To simulate a corresponding circuit with Mindi™, use the Full_bridge_FDC6327C_20ns_5%.sxsch and Full_bridge_FDC6327C_20ns_95%.sxsch files, available in the MPLAB® Mindi™ Analog Simulator Software Library. See the Appendix.
The SPICE model for the FDC6327C power device is also available (see the Appendix). Drag and drop the model into the Mindi command shell, as described in the Installation Guide referenced in the Appendix. This model senses the junction temperature through a fourth terminal and must be associated with the appropriate thermal, “4 terminal” MOS symbol in Mindi.
The waveforms show valid circuit behavior. The sharp positive output pulse is well rendered, and there is no violation of the device’s rated current. Losses are aligned with the device data sheet values. Simulation shows an ON resistance of 257 mΩ in the PMOS (0.37V drop for 1.44A) and 76 mΩ in the NMOS (109 mV drop for 1.44A), which is aligned with the device data sheet typical values. Compared to an ideal 12V source, this generates an ~8% loss in the maximum power delivered to the 8Ω load. The dissipated power is ~1W (shared between the two transistor pairs), not taking into account switching and inductor losses (if any). With a 65°C/W Rth for two transistor pairs, the device reaches a temperature of ≥135°C at 70°C ambient when run at maximum power.

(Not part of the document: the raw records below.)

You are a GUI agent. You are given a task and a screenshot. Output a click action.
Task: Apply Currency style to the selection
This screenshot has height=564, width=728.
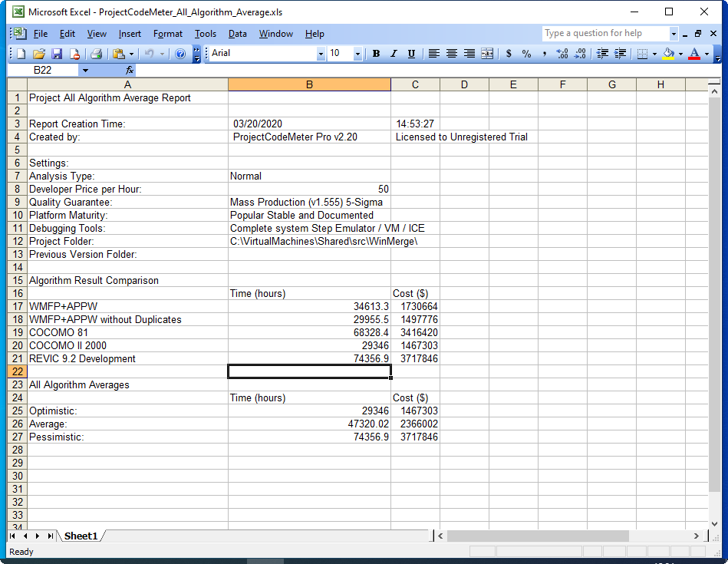(x=509, y=54)
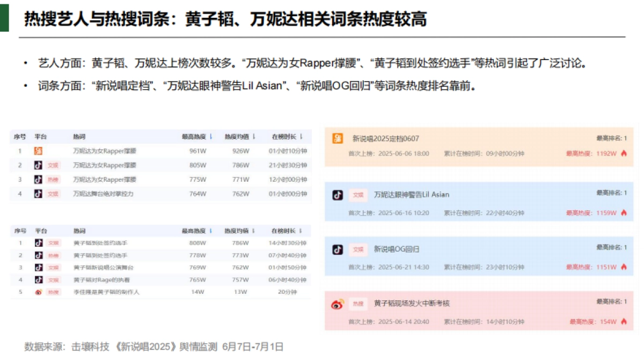This screenshot has height=362, width=644.
Task: Click the Kuaishou icon on 新说唱2025定档0607 card
Action: coord(336,138)
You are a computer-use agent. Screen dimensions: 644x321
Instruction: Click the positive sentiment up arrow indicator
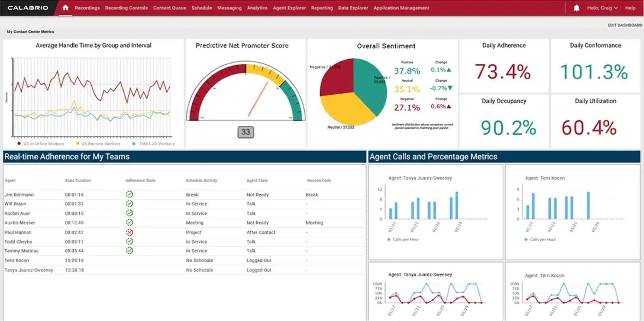click(x=449, y=70)
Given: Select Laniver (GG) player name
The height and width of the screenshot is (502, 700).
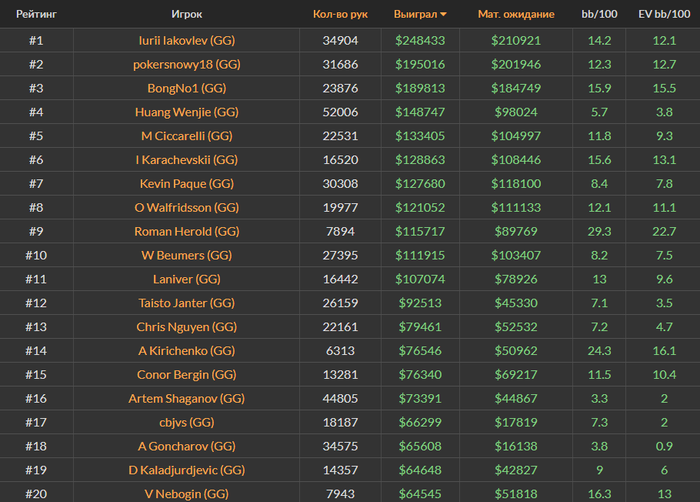Looking at the screenshot, I should pos(187,279).
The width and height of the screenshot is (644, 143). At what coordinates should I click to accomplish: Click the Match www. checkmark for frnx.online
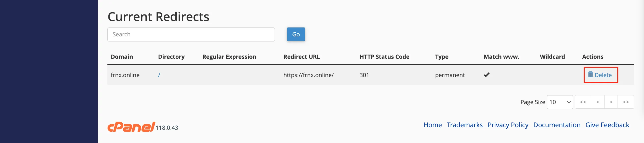click(x=487, y=75)
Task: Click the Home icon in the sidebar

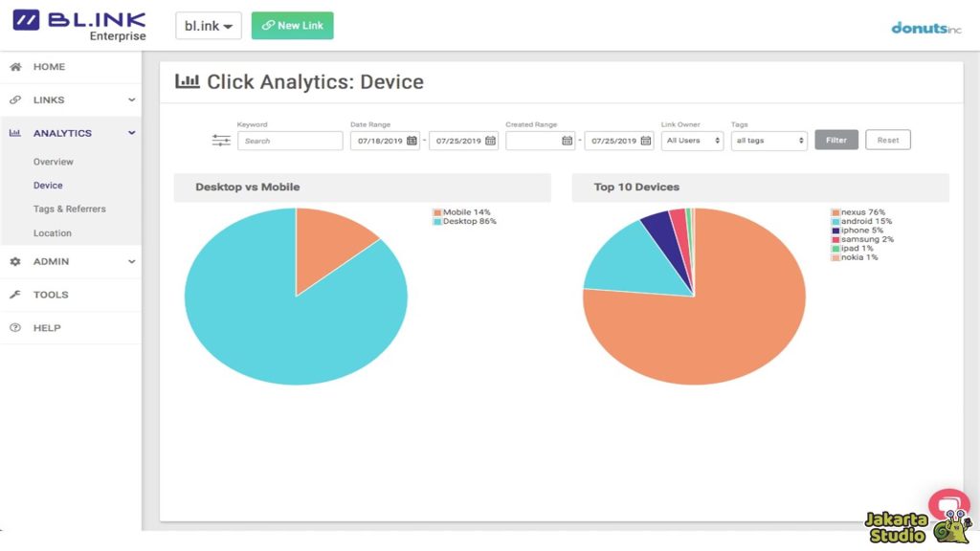Action: [x=15, y=67]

The waveforms show acceptable circuit behavior. The sharp negative output pulse is well rendered, though the rising edge is slightly slower than the falling edge. There is no violation of the device’s rated current. No improvement was achieved using 15 and 10 ns gaps, but as shoot-through current starts to grow, it is advised to keep the 20 ns setting. Raising the junction temperature to 130°C in simulation does not radically change behavior, but tends to lower the RON. This minimizes loss and avoids thermal breakdown, but increases the shoot-through current, though keeping it far from the maximum rating.
These power devices are not suitable for a supply greater than 12V with an 8Ω load, or greater than 7V with a 4Ω load, and these conditions cause a high temperature elevation if the maximum power is sustained.
Reliable operating conditions, including ambient temperatures up to 70°C, are up to 10V with an 8Ω load and up to 5V with a 4Ω load.